Dans le présent manuscrit, nous présenterons surtout les études sur le fonctionnement normal des systèmes frontaux, qui se sont basées sur les performances de sujets jeunes, adultes et âgés en bonne santé (Calero & Navarro, 2011 ; Ghisletta & Lindenberger, 2005 ; Lindenberger & Baltes, 1997). Nous tenons également à préciser que de nombreux travaux réalisés en neuropsychologie du vieillissement s’appuient sur le modèle développé par Miyake et al. (2000) qui proposent un fractionnement du système exécutif. À partir d’analyses factorielles confirmatoires, ces auteurs affirment, plus particulièrement, que la mémoire de travail est sous-tendue par 3 processus : l’alternance ou flexibilité mentale, la mise à jour et l’inhibition (Miyake et al., 2000). Considérant que ces fonctions cognitives font partie des FE décrites par Stuss et Knight (2002), nous tiendrons aussi compte des résultats obtenus à partir du modèle de Miyake et al. (2000) dans la section suivante. Il faut souligner que, même si dans le cadre de ces travaux l’inhibition est étudiée de façon spécifique, les données obtenues par Stuss et Alexander (2007) ne permettent pas d’isoler cette habileté d’un point de vue cognitif. Les auteurs expliquent leurs résultats par le fait que tout choix présuppose la sélection d’une réponse considérée comme la plus adaptée au contexte, donc l’inhibition des réponses non pertinentes. En effet, selon Stuss et Alexander (2007), l’inhibition existerait seulement d’un point de vue neurobiologique et neurochimique. Les résultats divergents relatifs à l’intégrité des capacités d’inhibition dans le vieillissement normal pourraient s’expliquer par le fait que cette fonction n’est pas un processus unitaire, mais plutôt un ensemble de processus spécifiques et distincts (Collette & Salmon, 2014).

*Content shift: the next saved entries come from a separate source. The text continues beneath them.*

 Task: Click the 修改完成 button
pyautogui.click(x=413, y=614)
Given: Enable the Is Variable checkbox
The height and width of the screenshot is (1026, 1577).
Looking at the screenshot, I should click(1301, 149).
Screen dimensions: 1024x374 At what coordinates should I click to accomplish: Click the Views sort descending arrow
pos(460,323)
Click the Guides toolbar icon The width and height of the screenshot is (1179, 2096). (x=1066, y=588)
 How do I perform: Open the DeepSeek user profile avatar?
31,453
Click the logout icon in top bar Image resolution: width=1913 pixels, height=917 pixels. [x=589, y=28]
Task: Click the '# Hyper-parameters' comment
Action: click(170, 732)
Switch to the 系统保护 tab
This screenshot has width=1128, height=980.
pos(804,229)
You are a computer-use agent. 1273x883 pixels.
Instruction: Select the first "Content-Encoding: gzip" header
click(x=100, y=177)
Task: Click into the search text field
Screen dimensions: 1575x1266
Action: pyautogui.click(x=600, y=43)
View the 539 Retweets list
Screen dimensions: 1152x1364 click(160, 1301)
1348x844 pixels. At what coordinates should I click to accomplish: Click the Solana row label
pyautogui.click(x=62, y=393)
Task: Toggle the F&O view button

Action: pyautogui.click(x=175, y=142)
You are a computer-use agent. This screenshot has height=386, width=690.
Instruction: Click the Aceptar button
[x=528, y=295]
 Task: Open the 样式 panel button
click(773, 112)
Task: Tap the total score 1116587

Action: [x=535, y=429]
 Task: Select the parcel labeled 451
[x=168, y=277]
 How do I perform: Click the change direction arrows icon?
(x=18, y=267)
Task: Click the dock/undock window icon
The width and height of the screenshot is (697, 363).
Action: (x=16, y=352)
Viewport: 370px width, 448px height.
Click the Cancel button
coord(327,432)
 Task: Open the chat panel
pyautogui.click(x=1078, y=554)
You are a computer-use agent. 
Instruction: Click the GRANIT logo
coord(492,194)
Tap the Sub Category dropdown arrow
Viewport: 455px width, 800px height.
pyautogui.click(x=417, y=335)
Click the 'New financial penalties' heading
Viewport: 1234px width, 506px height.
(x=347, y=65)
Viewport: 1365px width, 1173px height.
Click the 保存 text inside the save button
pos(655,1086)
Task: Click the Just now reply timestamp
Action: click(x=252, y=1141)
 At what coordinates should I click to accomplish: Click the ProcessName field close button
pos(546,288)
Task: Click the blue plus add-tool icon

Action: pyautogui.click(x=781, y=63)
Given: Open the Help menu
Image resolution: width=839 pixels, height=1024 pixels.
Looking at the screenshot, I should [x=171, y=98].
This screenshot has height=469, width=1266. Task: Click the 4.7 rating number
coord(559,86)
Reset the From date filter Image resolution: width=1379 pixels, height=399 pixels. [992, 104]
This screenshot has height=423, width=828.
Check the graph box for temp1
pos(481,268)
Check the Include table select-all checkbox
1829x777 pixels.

Nous focaliserons ainsi notre attention sur les études ayant évalué au moins l’une des 4 catégories de fonctions frontales décrites par Stuss (2008) : les FE, la PD, l’énergisation et la métacognition (conscience de soi et TDE), ces habiletés pouvant être perturbées de façon sélective au cours du vieillissement normal (pour revue voir Calso et al., 2016 ; Annexe 5). Faire référence à un modèle neuroanatomique comme celui développé par Stuss et al. (2002) permettra d’étudier l’évolution d’aptitudes de niveau supérieur indispensables dans la réalisation d’AVQ ainsi que dans la réalisation d’activités nouvelles.